DOCUMENT SEGMENT —

▼

Pharmacological inhibition of SK-channels with AP14145 prevents atrial arrhythmogenic changes in a porcine model for obstructive respiratory events

Catheter-based pulmonary vein isolation fails to prevent transient atrial arrhythmogenic changes related to acute obstructive respiratory events in a porcine model

AIMS

Pulmonary vein isolation (PVI) is the corner stone of modern rhythm control strategies in patients with atrial fibrillation (AF). Sleep-disordered breathing (SDB) is prevalent in more than 50% of patients undergoing AF ablation, and studies have indicated a greater recurrence rate after PVI in patients with SDB. Herein, we study the effect of catheter-based PVI on AF in a pig model for SDB.

▲

INFORMATION SHOWN —
▼

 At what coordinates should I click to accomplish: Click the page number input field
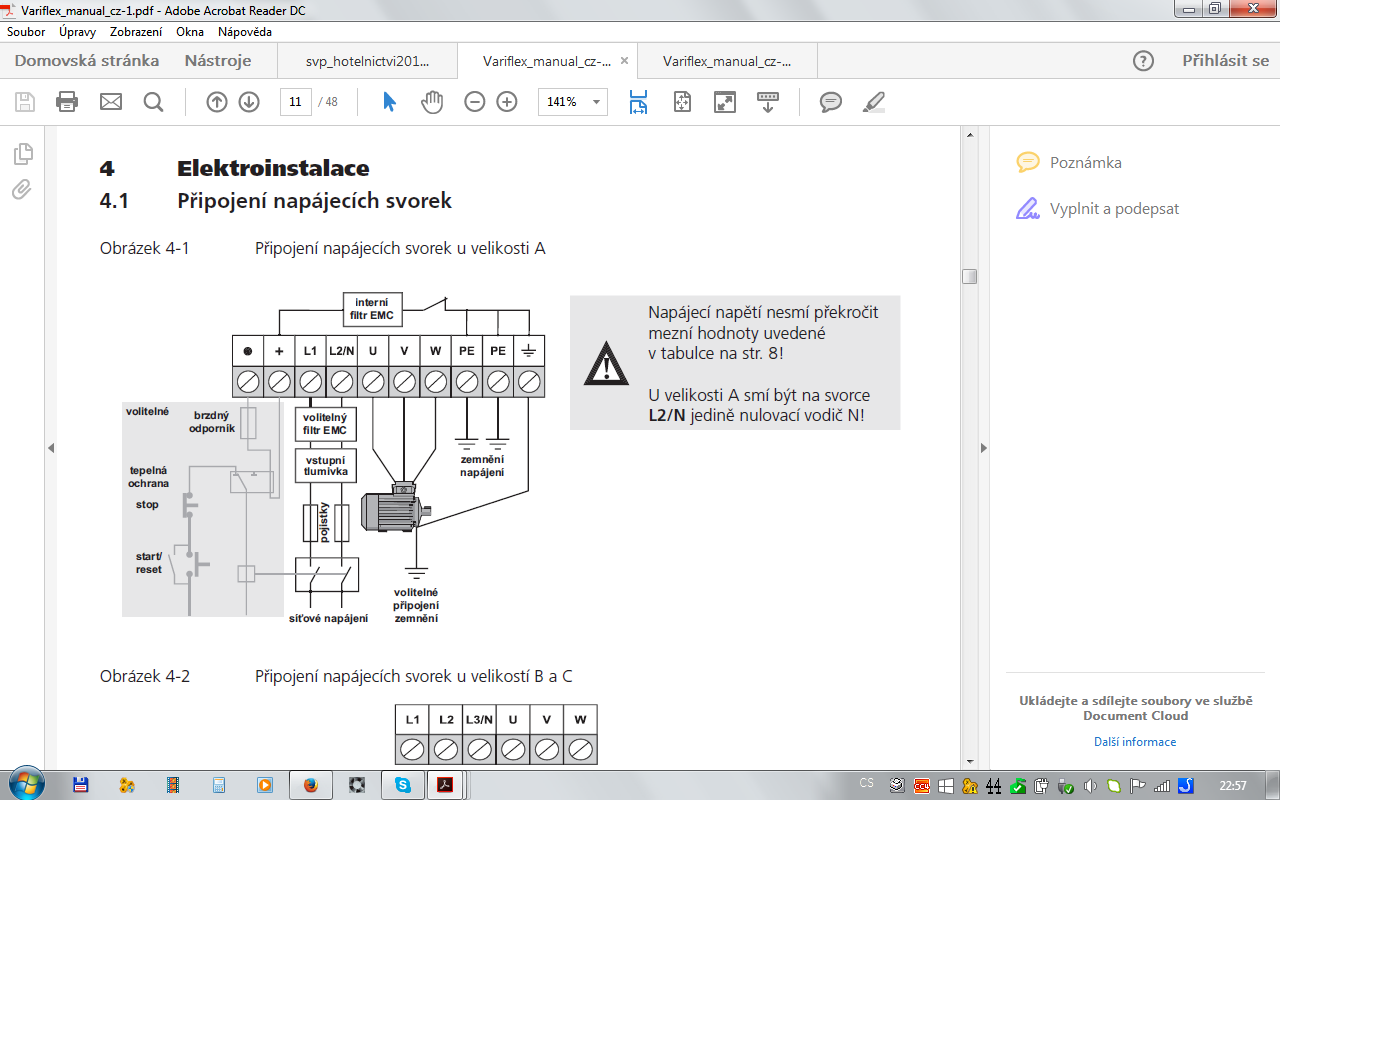[296, 102]
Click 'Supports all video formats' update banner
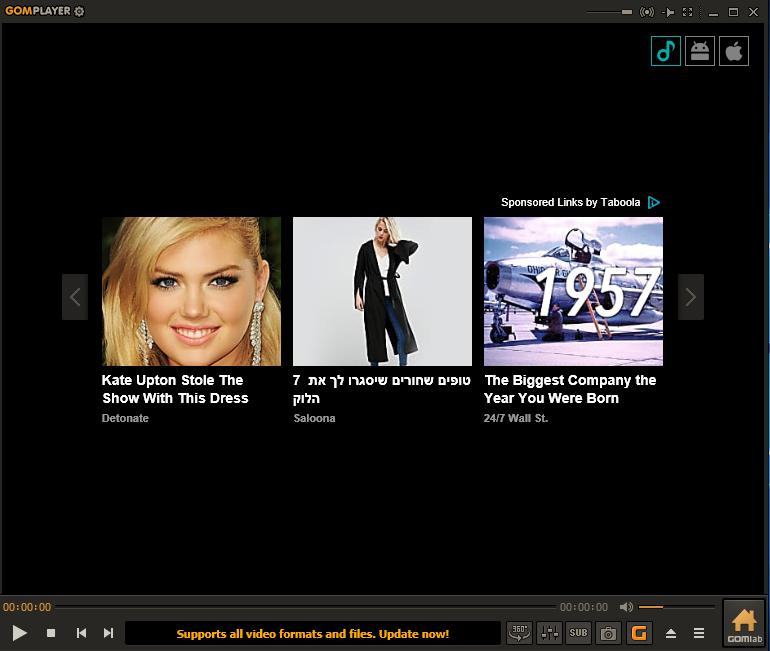The width and height of the screenshot is (770, 651). [x=313, y=634]
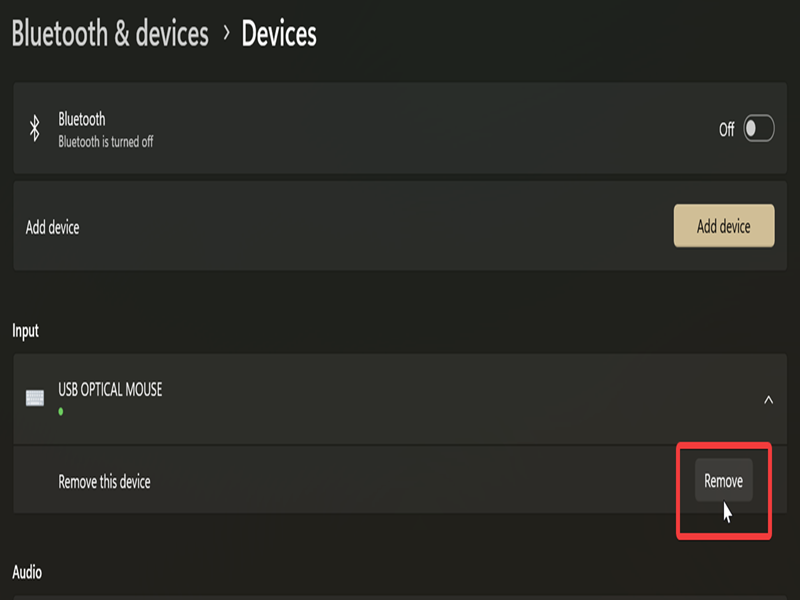The image size is (800, 600).
Task: Click the breadcrumb arrow before Devices
Action: click(226, 33)
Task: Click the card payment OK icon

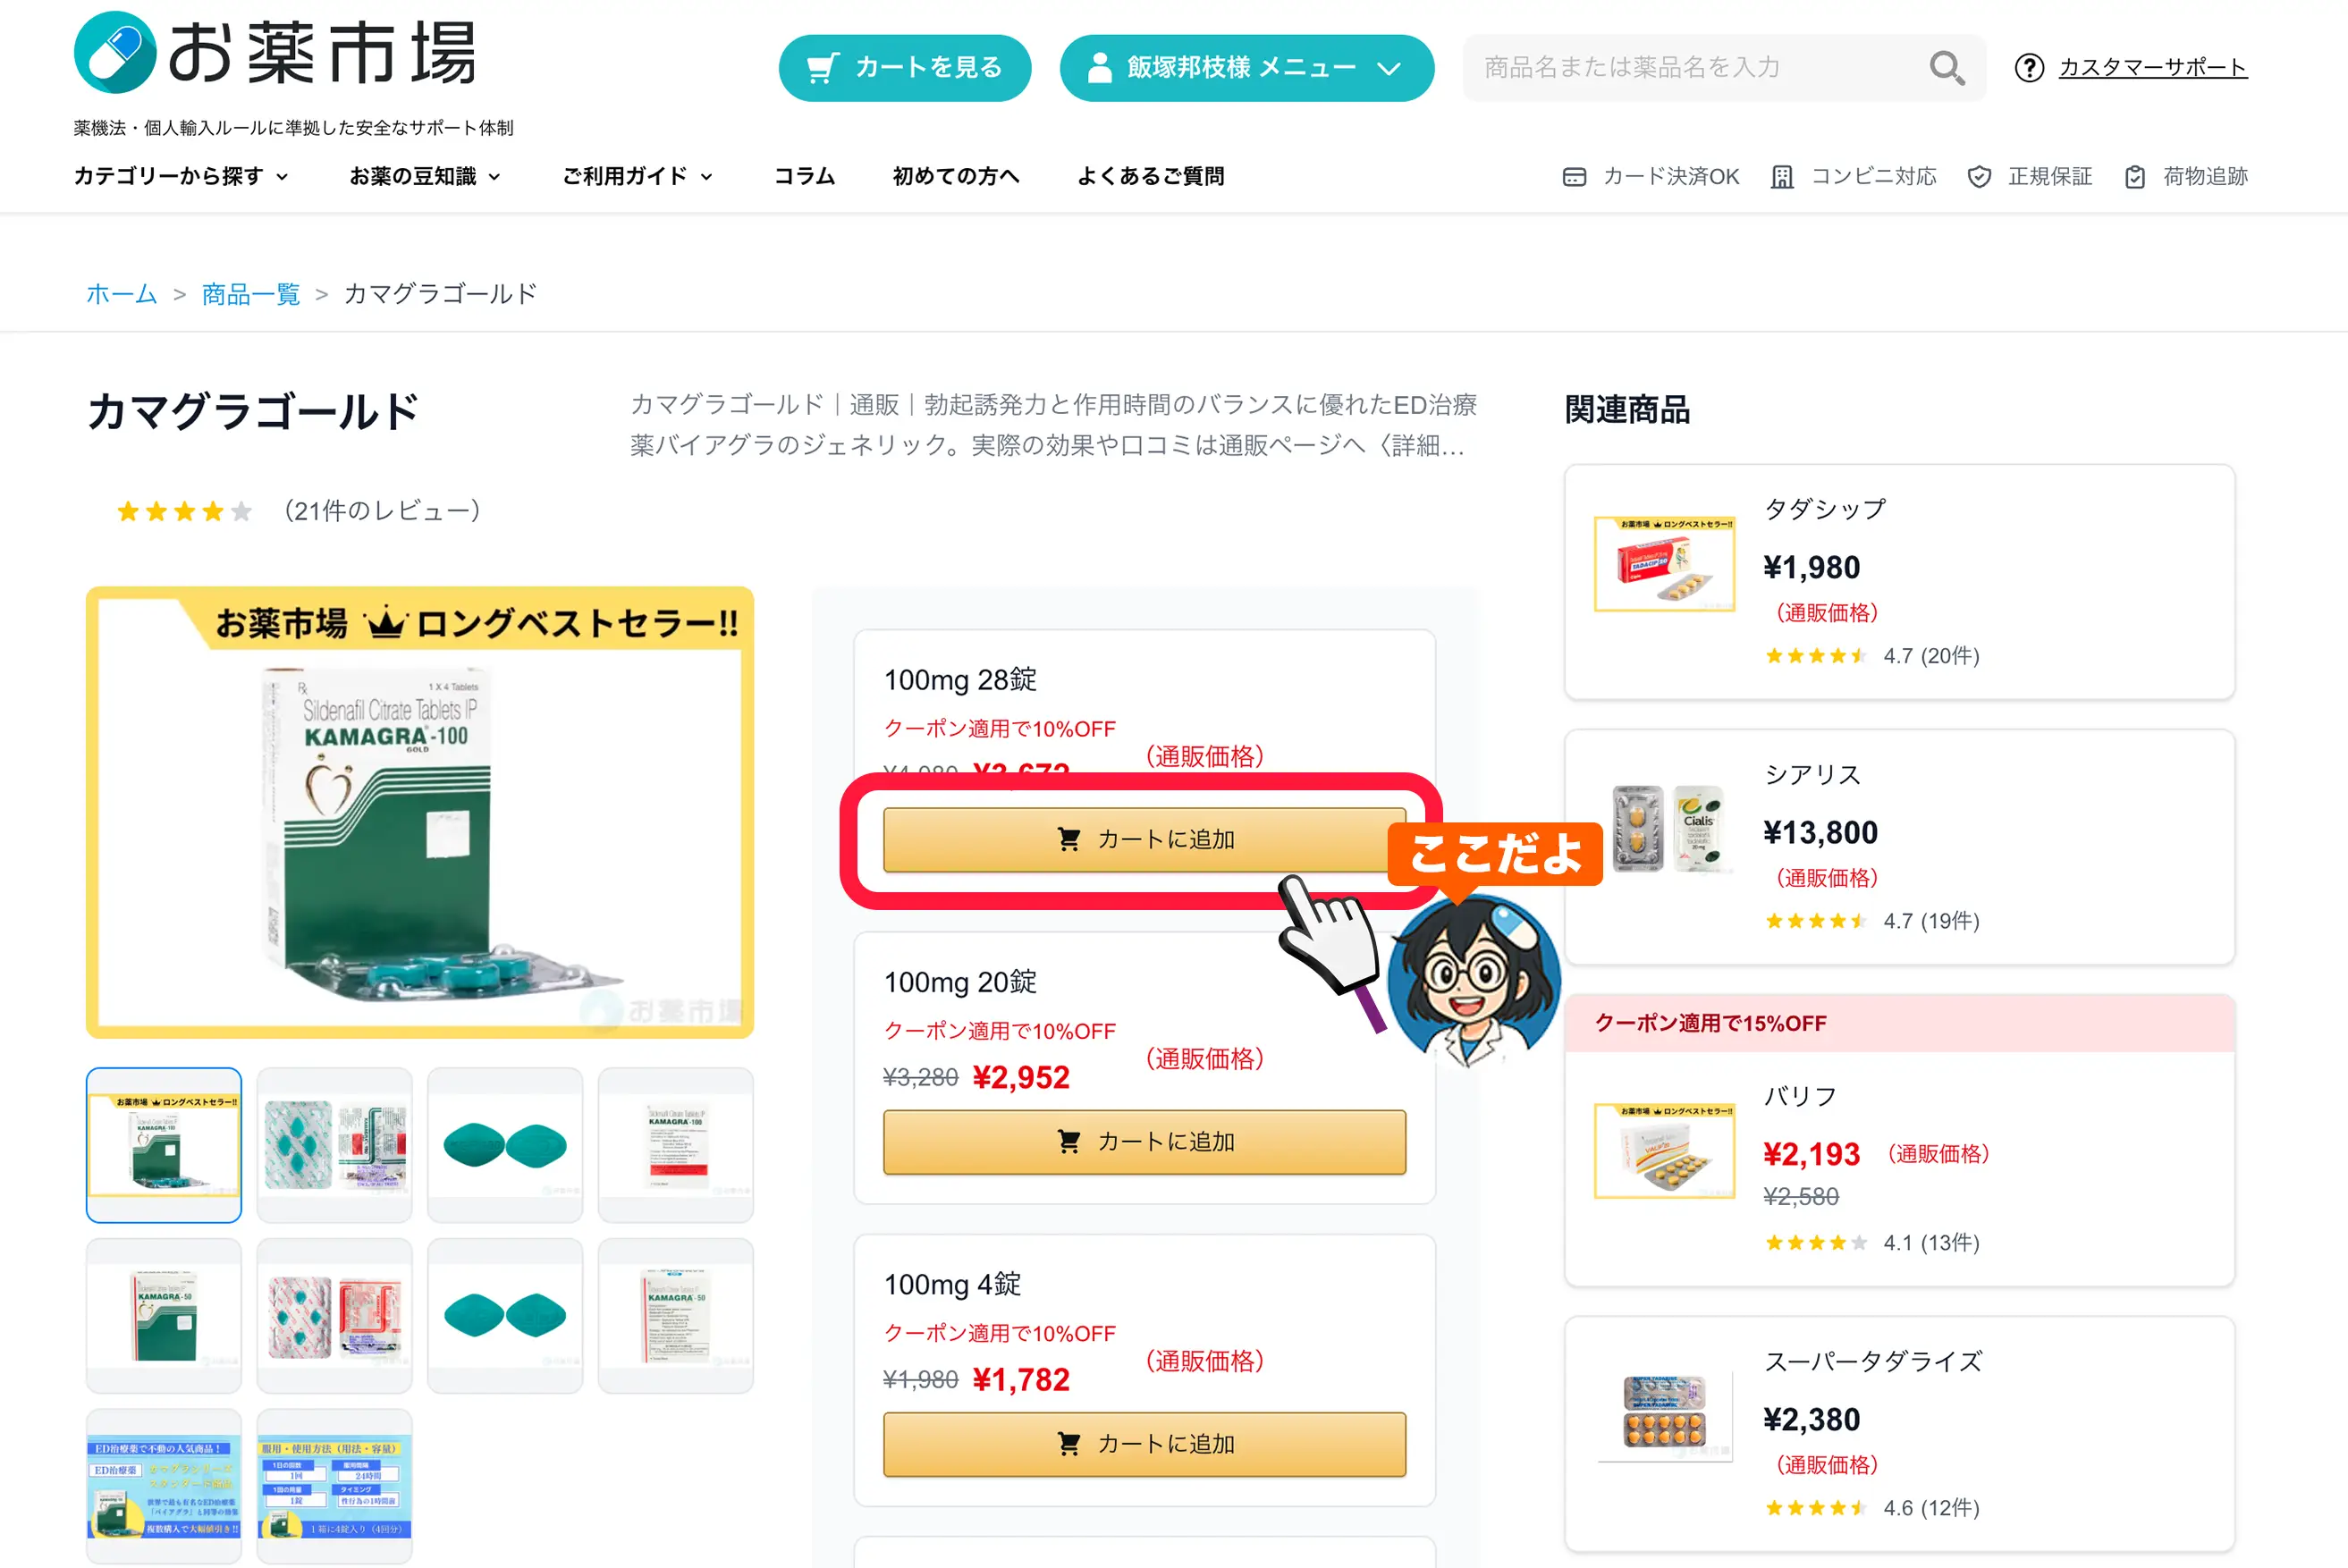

▲

QUESTIONS —
- a) In the aims section of the abstract on pulmonary vein isolation, what reasons are given for studying catheter-based PVI in a pig model for sleep-disordered breathing? Answer in one to three sentences.
- b) Pick up the abstract on pulmonary vein isolation and sleep-disordered breathing after its last sentence and continue it.
The entries are unrelated material, separate from the abstract.

RESULTS OF THE TASKS —
- a) Sleep-disordered breathing is prevalent in more than 50% of patients undergoing AF ablation. Studies have also indicated a greater recurrence rate after PVI in patients with SDB. The study therefore examines the effect of catheter-based PVI on AF in a pig model for SDB.

- b)
METHODS AND RESULTS

In 11 sedated spontaneously breathing pigs, obstructive apnoeas were simulated by 75 s of intermittent negative upper airway pressure (INAP) applied by a negative pressure device connected to the endotracheal tube. Intermittent negative upper airway pressures were performed before and after PVI. AF-inducibility and atrial effective refractory periods (aERPs) were determined before and during INAP by programmed atrial stimulation. Pulmonary vein isolation prolonged the aERP by 48 ± 27 ms in the right atrium (RA) (P < 0.0001) and by 40 ± 34 ms in the left atrium (LA) (P = 0.0004). Following PVI, AF-inducibility dropped from 28 ± 26% to 0% (P = 0.0009). Intermittent negative upper airway pressure was associated with a transient aERP-shortening (ΔaERP) in both atria, which was not prevented by PVI (INAP indued ΔaERP after PVI in the RA: -57 ± 34 ms, P = 0.0002; in the LA: -42 ± 24 ms, P < 0.0001). Intermittent negative upper airway pressure was associated with a transient increase in AF-inducibility (from 28 ± 26% to 69 ± 21%; P = 0.0008), which was not attenuated by PVI [INAP-associated AF-inducibility after PVI: 58 ± 33% (P = 0.5)].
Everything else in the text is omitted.